**WHAT YOU WILL DO**
When you return the lines below, go from the first through the line with "ING BANK N.V. Put 2704", keep them exact, and leave out every picture.

═══ EXTRACTED DATA ═══

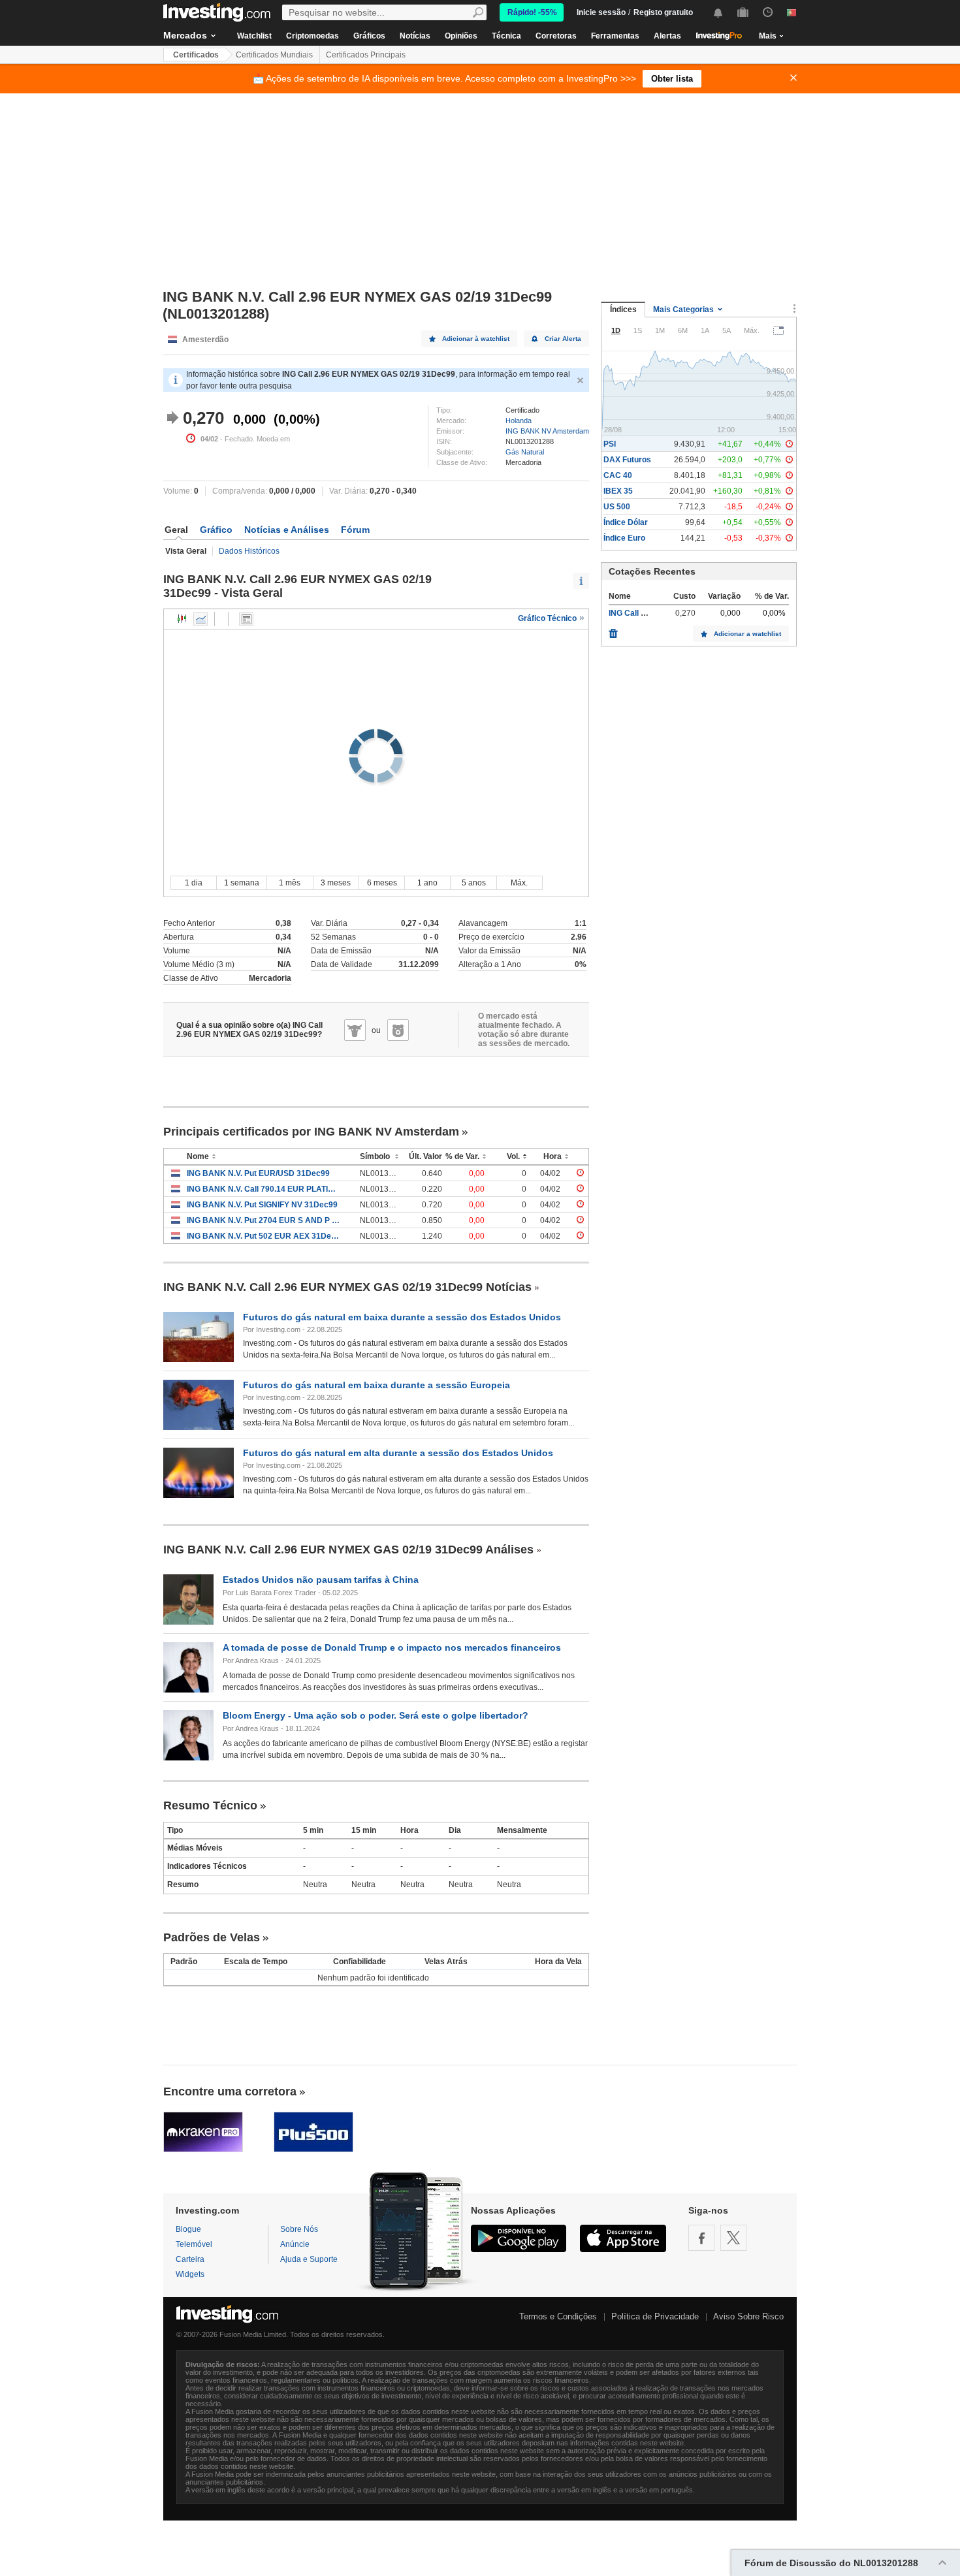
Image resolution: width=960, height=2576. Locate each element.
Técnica (506, 35)
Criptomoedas (312, 35)
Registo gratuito (663, 12)
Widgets (190, 2274)
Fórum (355, 529)
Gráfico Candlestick (182, 619)
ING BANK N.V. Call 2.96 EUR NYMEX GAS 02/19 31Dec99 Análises (348, 1549)
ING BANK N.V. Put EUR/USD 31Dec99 (258, 1173)
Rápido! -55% (532, 12)
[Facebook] (701, 2238)
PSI (609, 444)
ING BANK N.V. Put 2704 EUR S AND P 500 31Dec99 (263, 1220)
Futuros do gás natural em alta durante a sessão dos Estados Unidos (398, 1453)
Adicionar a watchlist (747, 633)
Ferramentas (615, 35)
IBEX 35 (618, 491)
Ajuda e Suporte (309, 2259)
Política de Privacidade (655, 2316)
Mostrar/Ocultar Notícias (246, 619)
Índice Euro (624, 538)
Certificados (196, 54)
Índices (623, 309)
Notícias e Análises (286, 529)
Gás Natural (524, 452)
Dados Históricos (249, 551)
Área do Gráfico (200, 619)
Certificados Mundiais (274, 54)
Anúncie (295, 2244)
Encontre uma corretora (229, 2091)
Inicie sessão (601, 12)
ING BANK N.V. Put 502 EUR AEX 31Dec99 (263, 1236)
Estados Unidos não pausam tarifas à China (321, 1579)
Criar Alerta (563, 338)
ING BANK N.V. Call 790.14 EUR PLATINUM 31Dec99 (263, 1189)
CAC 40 (617, 475)
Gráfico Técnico (548, 618)
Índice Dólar (625, 522)
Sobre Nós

═══

**SOLVED PROBLEM**
Image resolution: width=960, height=2576. Locate each element.
Técnica (506, 35)
Criptomoedas (312, 35)
Registo gratuito (663, 12)
Widgets (190, 2274)
Fórum (355, 529)
Gráfico Candlestick (182, 619)
ING BANK N.V. Call 2.96 EUR NYMEX GAS 02/19 31Dec99 Análises (348, 1549)
ING BANK N.V. Put EUR/USD 31Dec99 (258, 1173)
Rápido! -55% (532, 12)
[Facebook] (701, 2238)
PSI (609, 444)
ING BANK N.V. Put 2704 EUR S AND P 500 31Dec99 (263, 1220)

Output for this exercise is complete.